When we were children, Dad worked in a building society and was busy during August with things that building societies did (honest, trustworthy institutions that they were back in the ‘friendly society’ days). But he took time out to take us to the Edinburgh Military Tattoo. A very exciting experience for young children who were used to being tucked up in bed by 8 o’clock. The Edinburgh Military Tattoo was our first experience of outdoor events, spectacle, massed Pipe Bands and usually a scary centrepiece involving gun fire or speeding motor bikes. No matter that we had to be huddled under blankets and even carried back home sleepily afterwards – we’d had great fun, been thrilled and in awe, and even cried when the Lone Piper made us feel what it was to be Scottish.

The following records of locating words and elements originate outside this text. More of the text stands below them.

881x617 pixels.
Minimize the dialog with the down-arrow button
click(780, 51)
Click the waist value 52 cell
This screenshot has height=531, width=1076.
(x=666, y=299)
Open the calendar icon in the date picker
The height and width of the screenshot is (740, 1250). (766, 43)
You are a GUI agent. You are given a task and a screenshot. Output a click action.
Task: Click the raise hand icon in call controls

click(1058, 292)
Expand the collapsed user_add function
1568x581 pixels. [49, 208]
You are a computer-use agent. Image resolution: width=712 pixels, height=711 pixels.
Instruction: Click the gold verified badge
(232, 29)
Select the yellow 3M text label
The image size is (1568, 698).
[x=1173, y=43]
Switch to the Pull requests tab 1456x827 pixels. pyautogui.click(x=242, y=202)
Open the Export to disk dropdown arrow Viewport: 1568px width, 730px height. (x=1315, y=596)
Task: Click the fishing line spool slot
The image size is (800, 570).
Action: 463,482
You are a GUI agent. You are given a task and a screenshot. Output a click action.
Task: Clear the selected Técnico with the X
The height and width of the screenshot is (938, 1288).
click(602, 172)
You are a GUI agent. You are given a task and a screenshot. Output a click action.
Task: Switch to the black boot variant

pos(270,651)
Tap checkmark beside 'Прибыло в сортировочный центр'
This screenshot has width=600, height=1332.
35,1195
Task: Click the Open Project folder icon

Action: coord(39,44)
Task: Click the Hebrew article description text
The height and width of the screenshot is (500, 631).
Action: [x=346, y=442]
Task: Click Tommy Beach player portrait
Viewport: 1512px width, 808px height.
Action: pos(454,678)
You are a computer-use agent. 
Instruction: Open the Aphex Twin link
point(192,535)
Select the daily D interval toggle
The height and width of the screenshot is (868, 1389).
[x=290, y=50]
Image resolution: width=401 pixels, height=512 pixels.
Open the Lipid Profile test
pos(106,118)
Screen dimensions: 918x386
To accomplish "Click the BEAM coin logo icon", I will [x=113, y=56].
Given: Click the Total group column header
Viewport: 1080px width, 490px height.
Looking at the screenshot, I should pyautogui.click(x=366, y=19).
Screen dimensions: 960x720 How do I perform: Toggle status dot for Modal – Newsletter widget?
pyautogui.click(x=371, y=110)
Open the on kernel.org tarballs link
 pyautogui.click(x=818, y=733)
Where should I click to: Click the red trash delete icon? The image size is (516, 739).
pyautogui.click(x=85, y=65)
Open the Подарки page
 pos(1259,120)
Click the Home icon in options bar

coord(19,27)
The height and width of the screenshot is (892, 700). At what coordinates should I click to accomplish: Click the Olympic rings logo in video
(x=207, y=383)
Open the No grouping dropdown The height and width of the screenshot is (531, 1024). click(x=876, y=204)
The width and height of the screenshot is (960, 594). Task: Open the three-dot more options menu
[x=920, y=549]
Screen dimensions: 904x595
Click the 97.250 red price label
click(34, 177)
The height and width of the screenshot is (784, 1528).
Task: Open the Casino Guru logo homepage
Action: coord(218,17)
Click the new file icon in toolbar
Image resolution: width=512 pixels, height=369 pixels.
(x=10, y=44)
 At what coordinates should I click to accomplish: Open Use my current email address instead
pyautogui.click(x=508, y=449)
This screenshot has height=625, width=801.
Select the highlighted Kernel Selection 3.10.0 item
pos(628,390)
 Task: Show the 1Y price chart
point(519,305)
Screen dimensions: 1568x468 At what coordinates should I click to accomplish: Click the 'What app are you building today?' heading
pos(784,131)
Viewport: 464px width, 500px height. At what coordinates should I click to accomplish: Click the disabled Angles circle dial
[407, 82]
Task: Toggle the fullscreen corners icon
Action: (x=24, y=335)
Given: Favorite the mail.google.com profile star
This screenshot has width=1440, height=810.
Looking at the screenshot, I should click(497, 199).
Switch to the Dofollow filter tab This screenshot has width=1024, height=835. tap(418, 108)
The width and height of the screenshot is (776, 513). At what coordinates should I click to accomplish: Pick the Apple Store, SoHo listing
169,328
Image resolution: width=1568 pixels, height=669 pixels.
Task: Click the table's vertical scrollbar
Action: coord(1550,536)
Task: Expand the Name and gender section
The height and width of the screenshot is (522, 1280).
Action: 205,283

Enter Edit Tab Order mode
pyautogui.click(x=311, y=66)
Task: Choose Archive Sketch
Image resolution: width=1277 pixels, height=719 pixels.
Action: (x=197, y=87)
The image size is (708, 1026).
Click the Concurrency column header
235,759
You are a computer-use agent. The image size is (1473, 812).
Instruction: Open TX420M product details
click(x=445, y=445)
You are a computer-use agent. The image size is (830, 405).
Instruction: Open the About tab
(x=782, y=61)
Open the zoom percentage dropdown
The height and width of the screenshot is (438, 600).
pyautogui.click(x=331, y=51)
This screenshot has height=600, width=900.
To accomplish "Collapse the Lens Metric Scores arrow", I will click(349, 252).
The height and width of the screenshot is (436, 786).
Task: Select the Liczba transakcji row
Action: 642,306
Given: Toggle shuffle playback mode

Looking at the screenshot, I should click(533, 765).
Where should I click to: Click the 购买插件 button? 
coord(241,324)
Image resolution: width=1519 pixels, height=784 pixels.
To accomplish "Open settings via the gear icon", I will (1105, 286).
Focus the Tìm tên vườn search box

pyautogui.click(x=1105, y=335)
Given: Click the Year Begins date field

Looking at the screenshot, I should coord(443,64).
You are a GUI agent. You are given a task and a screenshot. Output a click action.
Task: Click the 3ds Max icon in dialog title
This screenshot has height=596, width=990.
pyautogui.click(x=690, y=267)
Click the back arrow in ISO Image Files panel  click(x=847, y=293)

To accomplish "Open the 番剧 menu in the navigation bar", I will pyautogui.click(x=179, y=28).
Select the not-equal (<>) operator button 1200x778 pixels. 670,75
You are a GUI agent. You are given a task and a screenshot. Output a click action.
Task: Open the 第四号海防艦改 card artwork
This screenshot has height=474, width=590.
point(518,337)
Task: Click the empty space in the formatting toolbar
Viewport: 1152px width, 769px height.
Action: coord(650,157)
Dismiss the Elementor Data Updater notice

Later, as we grew up, Dad would be involved in organising some special days out at the Edinburgh Festival Fringe for us. He loved the challenge of organising a day where we would start at 11.00 am and finish at 11.00 pm and have managed to cram in samples of many different types of entertainment in a day – he’d only have a whole day off every second Saturday, so it was really important to make the most of the day. So we’d start at a children’s show, have lunch with a cabaret or musical event going on round about, take in an exhibition or two if the schedule allowed, see a serious theatre piece in the afternoon, find time for tea somewhere swanky, or unusual, and then off to a Footlights performance or a revue type show and something more risqué in the late evening. We usually managed to cram in around 6 performances in the course of one of these days, and over the years we found our favourites. We’d always have ‘Instant Sunshine‘ (in the Miles Kington days) somewhere on the list, and either the Cambridge Footlights or Oxford Revue, a puppet show and the main exhibitions plus whatever The Scotsman reviews suggested was worth seeing. Was it easier to get tickets in those pre-information-revolution days?
After the rest of the family moved away from Edinburgh for various reasons, I stayed on and by this time was working and living in the city Centre. I’d loved the format of cramming so much into a day so much, that I started working it out for myself. Finding the weekends usually too busy, I’d take a weekday off in each of the three weeks of the Festival – with the bank holiday being a given, so only two more to take out of my annual leave. I continued the pattern of trying to fit around 6 shows in during a day, and of course doing it all ‘on foot’ as the centre of Edinburgh lends itself to that too. Having discovered the power of coloured marker pens and a big piece of paper for planning, I was in stationery heaven. As soon as I got my copy of the Programme, I’d pore over it, marking all the ‘would like to see’s’ and then adding them to a big list and working out how to fit in as many as I could. It seems on reflection that there were more ‘one week runs’ then, rather than shows being on for the duration, so you had to jiggle about sorting through the lists until you had something approaching a plan, and then of course you had to go to the ticket office in person, there being no ‘on-line’ ordering in those heady days.
So here I am in 2010, the Mum now. For the last few years I’ve been taking my own children to the Edinburgh Military Tattoo. They’ve had that late night excitement, and we’ve had our turn going to the pre-school, pre-reading ‘baby’ entertainments. We’re also past the stage where one of the children is ‘too young’ and the other ‘too old’ for the majority of the children’s entertainments. And we’re also excited by the range of things we might experience – all on our doorstep, all within a short bus ride or walking distance. We’ve got our Edinburgh Festival Fringe enthusiasm back – hurray! And with the advent of the Excel Spreadsheet, and on-line ordering, we did lots of planning, sorting and ticket buying from the comfort of our home. We can’t wait for the magic to begin.